◆ TEXTE À LIRE ◆
--------------------

Ouvrière lingère autodidacte, JEANNE DEROIN obtient le brevet d’institutrice et rédige dès 1831 un plaidoyer contre « l’assujettissement de la femme ». Malgré son adhésion — critique — aux idées des socialistes utopiques, elle reste peu active jusque vers 1848 car elle élève ses trois enfants. Elle s’est mariée en 1832 avec le saint-simonien Antoine Ulysse Desroches, tout en refusant de prendre son nom et en insistant lors de la cérémonie civile sur son statut d’égalité.
En 1848, elle devient l’un des porte-voix de la revendication féministe : en juin 1848, elle fonde avec Désirée Gay La Politique des Femmes, « journal publié pour les intérêts des femmes et par une société d’ouvrières », et dont, sur décision administrative, elles doivent changer le titre : il devient L’Opinion des Femmes, « publication de la société d’éducation mutuelle des femmes ».
Selon Jeanne Deroin, c’est en tant que mères que les femmes ont des droits et des devoirs politiques. « C’est comme chrétiennes », explique-t-elle, « comme citoyennes et comme mères que les femmes doivent réclamer le rang qui leur appartient dans le temple, dans l’État et dans la famille. […] Mais c’est surtout cette sainte fonction de mère, que l’on oppose comme incompatible avec l’exercice des droits de citoyennes qui impose à la femme le devoir de veiller sur ses enfants et lui donne le droit d’intervenir dans tous les actes de la vie civile, mais aussi dans tous les actes de la vie politique ».
À l’instar des journalistes du Charivari, Daumier se moque des engagements publics des femmes, qu’ils soient artistiques (Bas-bleus), sociaux (Les Divorceuses) ou politiques (Femmes socialistes)

--------------------

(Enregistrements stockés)
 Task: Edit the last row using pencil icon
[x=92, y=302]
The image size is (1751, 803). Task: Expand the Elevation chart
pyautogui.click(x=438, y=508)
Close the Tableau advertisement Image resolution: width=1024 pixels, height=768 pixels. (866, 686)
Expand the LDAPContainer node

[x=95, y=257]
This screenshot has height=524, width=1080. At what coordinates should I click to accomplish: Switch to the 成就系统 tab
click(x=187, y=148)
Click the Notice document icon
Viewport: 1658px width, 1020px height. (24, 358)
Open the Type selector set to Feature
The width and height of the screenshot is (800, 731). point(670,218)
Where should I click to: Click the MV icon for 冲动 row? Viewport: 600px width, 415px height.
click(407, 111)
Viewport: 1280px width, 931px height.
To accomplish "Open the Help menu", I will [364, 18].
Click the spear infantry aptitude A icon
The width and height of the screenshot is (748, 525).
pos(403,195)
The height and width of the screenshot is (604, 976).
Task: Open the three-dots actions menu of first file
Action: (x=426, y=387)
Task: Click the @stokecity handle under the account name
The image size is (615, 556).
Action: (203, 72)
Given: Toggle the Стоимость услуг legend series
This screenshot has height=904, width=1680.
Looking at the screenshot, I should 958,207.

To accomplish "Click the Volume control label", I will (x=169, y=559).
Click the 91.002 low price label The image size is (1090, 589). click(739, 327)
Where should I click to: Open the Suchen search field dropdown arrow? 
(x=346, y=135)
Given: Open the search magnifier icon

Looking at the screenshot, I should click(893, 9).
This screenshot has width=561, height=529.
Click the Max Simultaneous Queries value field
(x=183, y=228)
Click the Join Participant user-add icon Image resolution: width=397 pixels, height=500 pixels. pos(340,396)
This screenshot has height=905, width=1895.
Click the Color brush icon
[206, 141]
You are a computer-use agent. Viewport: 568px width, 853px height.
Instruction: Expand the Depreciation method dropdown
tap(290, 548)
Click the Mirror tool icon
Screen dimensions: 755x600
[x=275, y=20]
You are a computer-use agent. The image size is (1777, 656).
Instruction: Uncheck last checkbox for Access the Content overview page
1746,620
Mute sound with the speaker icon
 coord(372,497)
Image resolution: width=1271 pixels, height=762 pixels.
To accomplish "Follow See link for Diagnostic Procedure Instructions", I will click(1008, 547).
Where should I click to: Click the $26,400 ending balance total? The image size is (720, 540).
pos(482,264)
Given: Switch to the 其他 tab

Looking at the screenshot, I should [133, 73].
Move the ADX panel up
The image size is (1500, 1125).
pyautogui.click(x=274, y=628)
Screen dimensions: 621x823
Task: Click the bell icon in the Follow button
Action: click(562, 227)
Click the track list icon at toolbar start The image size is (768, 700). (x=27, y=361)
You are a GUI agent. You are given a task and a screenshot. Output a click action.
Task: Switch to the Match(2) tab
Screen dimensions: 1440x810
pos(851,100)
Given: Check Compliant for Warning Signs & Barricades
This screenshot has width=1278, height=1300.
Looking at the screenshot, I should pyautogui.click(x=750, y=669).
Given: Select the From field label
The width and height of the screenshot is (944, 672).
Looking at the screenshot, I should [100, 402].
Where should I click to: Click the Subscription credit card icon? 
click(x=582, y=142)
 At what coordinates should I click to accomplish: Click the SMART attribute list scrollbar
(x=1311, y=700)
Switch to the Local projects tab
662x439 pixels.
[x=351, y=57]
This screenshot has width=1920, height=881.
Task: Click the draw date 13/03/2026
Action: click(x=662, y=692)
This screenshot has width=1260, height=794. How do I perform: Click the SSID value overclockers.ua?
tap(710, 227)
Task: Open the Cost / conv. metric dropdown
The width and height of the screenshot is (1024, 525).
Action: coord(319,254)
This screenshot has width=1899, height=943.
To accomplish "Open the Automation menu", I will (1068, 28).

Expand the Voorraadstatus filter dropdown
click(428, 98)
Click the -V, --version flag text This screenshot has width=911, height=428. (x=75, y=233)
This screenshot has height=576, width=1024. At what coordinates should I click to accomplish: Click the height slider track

--------------------

◆ VOTRE TRAVAIL ◆
[1] Recopiez le passage du texte sur Jeanne Deroin qui va de « Selon Jeanne Deroin, c’est » à « politiques (Femmes socialistes) », ces deux extraits compris.
[2] Répondez à ces questions sur le texte sur Jeanne Deroin :
(a) En quelle année Jeanne Deroin se marie-t-elle ?
(b) Avec qui fonde-t-elle La Politique des Femmes ?
(c) Quel nouveau titre ce journal doit-il prendre ?
[3] D'après le texte sur Jeanne Deroin, pourquoi reste-t-elle peu active jusque vers 1848 ? Répondez en une à trois phrases.

◆ RÉPONSES PAR TÂCHE ◆
[1]
Selon Jeanne Deroin, c’est en tant que mères que les femmes ont des droits et des devoirs politiques. « C’est comme chrétiennes », explique-t-elle, « comme citoyennes et comme mères que les femmes doivent réclamer le rang qui leur appartient dans le temple, dans l’État et dans la famille. […] Mais c’est surtout cette sainte fonction de mère, que l’on oppose comme incompatible avec l’exercice des droits de citoyennes qui impose à la femme le devoir de veiller sur ses enfants et lui donne le droit d’intervenir dans tous les actes de la vie civile, mais aussi dans tous les actes de la vie politique ».
À l’instar des journalistes du Charivari, Daumier se moque des engagements publics des femmes, qu’ils soient artistiques (Bas-bleus), sociaux (Les Divorceuses) ou politiques (Femmes socialistes)

[2]
(a) En 1832.
(b) Avec Désirée Gay.
(c) L'Opinion des Femmes.

[3] Jeanne Deroin reste peu active jusque vers 1848 parce qu'elle élève ses trois enfants.